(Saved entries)
****************************************
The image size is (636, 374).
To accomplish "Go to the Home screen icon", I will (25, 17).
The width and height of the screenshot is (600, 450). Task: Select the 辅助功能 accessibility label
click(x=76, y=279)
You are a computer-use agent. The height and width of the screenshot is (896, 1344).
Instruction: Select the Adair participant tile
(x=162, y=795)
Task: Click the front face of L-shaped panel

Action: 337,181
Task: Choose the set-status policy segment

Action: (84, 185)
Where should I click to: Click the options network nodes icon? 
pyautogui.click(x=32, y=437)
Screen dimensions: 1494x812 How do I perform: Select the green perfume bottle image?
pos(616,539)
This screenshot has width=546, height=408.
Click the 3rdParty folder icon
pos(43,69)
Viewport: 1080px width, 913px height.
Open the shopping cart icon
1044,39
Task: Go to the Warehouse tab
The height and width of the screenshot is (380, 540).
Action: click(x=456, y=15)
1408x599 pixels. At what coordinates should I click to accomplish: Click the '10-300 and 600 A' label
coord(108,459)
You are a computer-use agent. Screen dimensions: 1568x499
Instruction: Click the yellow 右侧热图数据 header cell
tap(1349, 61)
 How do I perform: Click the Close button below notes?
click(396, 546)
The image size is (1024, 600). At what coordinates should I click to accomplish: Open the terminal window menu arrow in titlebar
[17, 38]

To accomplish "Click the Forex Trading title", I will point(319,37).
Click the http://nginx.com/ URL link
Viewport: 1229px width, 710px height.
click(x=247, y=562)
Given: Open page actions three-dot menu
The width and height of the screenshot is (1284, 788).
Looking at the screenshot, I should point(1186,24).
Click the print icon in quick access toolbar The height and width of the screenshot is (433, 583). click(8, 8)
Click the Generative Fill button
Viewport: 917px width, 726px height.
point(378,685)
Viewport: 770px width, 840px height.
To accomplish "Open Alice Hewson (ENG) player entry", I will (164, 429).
****************************************
#### What is required:
Look above and repeat, character for character, the lines from the first one to the line with "You are a computer-use agent. The", counting both.

#### Exercise answer:
The image size is (636, 374).
To accomplish "Go to the Home screen icon", I will (25, 17).
The width and height of the screenshot is (600, 450). Task: Select the 辅助功能 accessibility label
click(x=76, y=279)
You are a computer-use agent. The height and width of the screenshot is (896, 1344).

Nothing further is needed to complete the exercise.